== WHAT TO DO ==
Reproduce the passage from the Pan cluster guide below word for word, starting with "How to get your" and ending after "them at support@nesi.org.nz.".

== SUPPLIED TEXT ==
────────────────────
How to get your work done on NeSI’s Pan cluster

For: Anyone with a University of Otago username and password (as you would use for the library).

  1. Prerequisites: You will need to use the terminal (aka the shell, command-line, the application “Terminal” on a Mac, or MobaXTerm in Windows). You press “return” or “enter” after each command. Read what it says on the screen. Just get started with the following and see how you go no matter what your background. To avoid typos, it is better to Copy and Paste the commands. If you have trouble and think it might be helped by learning about the shell, try the first three topics of swcarpentry:shell (Introducing the Shell, Files and Directories, Creating Things). If the instructions aren’t working for you, I’d like to improve them, so please email me at Otago (Danny Baillie). People at NeSI are keen to help, email them at support@nesi.org.nz.
────────────────────
== SOURCE DATA ==

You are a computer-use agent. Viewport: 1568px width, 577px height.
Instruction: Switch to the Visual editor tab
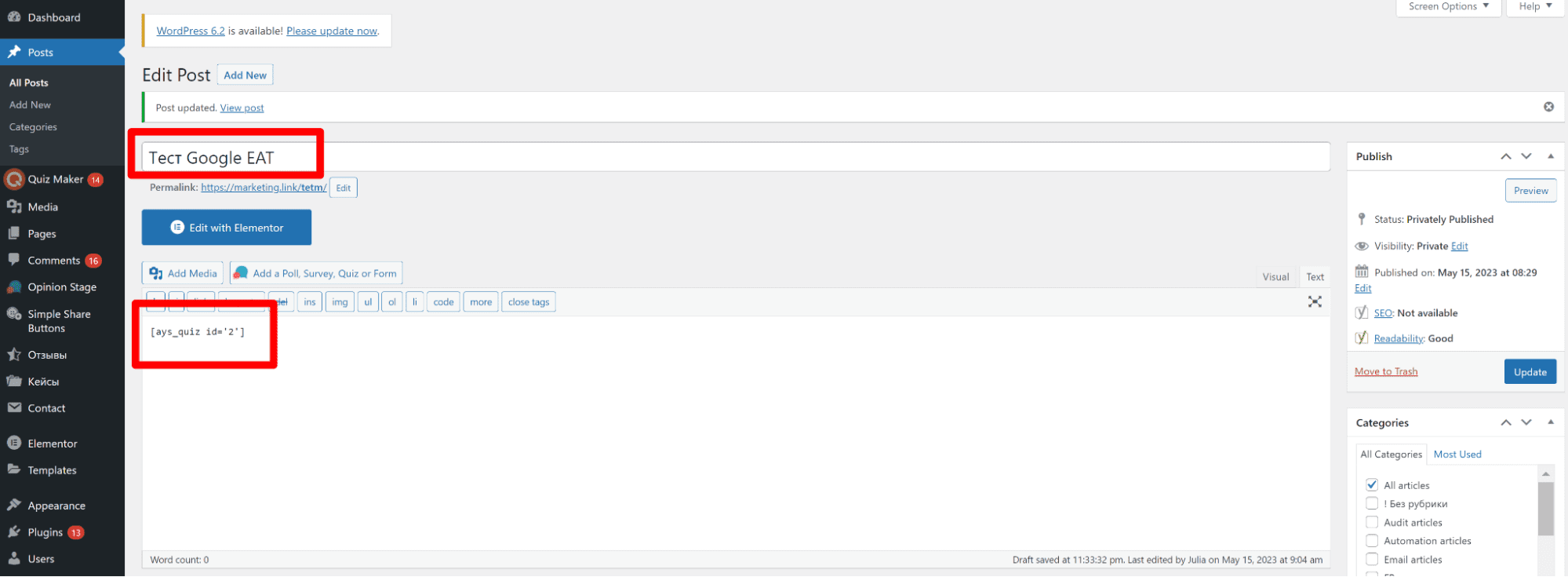click(x=1275, y=277)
────────────────────
== THE COMPLETED TASK ==
How to get your work done on NeSI’s Pan cluster

For: Anyone with a University of Otago username and password (as you would use for the library).

  1. Prerequisites: You will need to use the terminal (aka the shell, command-line, the application “Terminal” on a Mac, or MobaXTerm in Windows). You press “return” or “enter” after each command. Read what it says on the screen. Just get started with the following and see how you go no matter what your background. To avoid typos, it is better to Copy and Paste the commands. If you have trouble and think it might be helped by learning about the shell, try the first three topics of swcarpentry:shell (Introducing the Shell, Files and Directories, Creating Things). If the instructions aren’t working for you, I’d like to improve them, so please email me at Otago (Danny Baillie). People at NeSI are keen to help, email them at support@nesi.org.nz.